The slippery bastard.

“Now stop stalling. If you were really working for the Church, you wouldn’t be worried about me taking you back upstairs.”

A very good point. Joe, taking a few more steps towards the exit, decided a complete change of course was in order. “Your church is ugly.”

He heard the man’s shoes pull up hard against the stone. “My church is not ugly.”

“It’s ugly,” Joe doubled down. “What stone is it made from?”

“I don’t?—”

“You don’t even know, do you? Someone painted over it. Your church is so ugly they had to paint the stone and it’s still ugly.”

“Ah, I understand why you’re saying this.” The bishop smiled angrily. “You want me to shoot you? You want me to make it a quick death because you’re a coward?”

“My church,” Joe went on, “is spectacular. Blue stone. Not painted at all. Slightly warm to the touch, even on a winter’s day. My floorboards are hundreds of years old. My pews?—”

The man’s body remained infuriatingly distant, though his words were hot and fierce. “We all know how you got your church, Bruno.”

The response caught him off guard, but he worked to keep up his game. “I got it by being better than you. That’s why I can help you get out of this godforsaken eyesore if you do as I say.”

“You got it by murdering your priest.”

Joe’s stomach turned in on itself as the hideous words slithered over the bishop’s malicious lips. The acid rose into hischest and he swallowed it down hard. Joe felt the weight of the priest’s decapitated head in his hands even then. He had loved the man. Like a father. Better than a father, because Joe hated his own true father bitterly, and that made killing the priest that much more horrifying. How well he remembered the eyes.
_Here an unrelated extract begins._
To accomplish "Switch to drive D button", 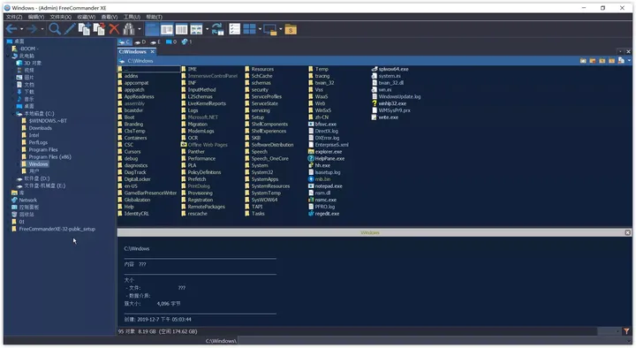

How well he remembered the fear, the sickening torture just for the fun of it, the slow, painful death he had to watch his own hands inflict when the demon took possession of his body.

“I didn’t do that,” Joe whispered.

“We all know what you did,” the bishop spat. “And that’s why I don’t like you. That’s why I will not do a deal with you. You got your nice church through murder, and the only reason you remain where you are is because your congregation is assailed by demons and no one cares if you die.”

Joe stood perfectly still, the sweat of terror, not heat, now breaking out on his skin. He barely heard the bishop’s words. He never, never let himself think about the murder, and he never admitted the reality of it to himself, except at night when he awoke to the replay of the man’s screams and his last pleas for his life. Those mornings, Joe would crawl out of bed and throw up, then make himself try to forget again with denial and Valium. He’d lived that way for months until Percy. Percy who pulled his strong arms tight around Joe at four a.m. and stroked his hair until he fell asleep again, and even if it didn’t fix anything, it made him feel the closest he had to some sort of recovery since that dark day.

And where was Percy? He looked around again. Nothing. No Percy, and increasingly, no hope. There was only torture waiting for him, and if he survived that, only demons and death back at home. The end.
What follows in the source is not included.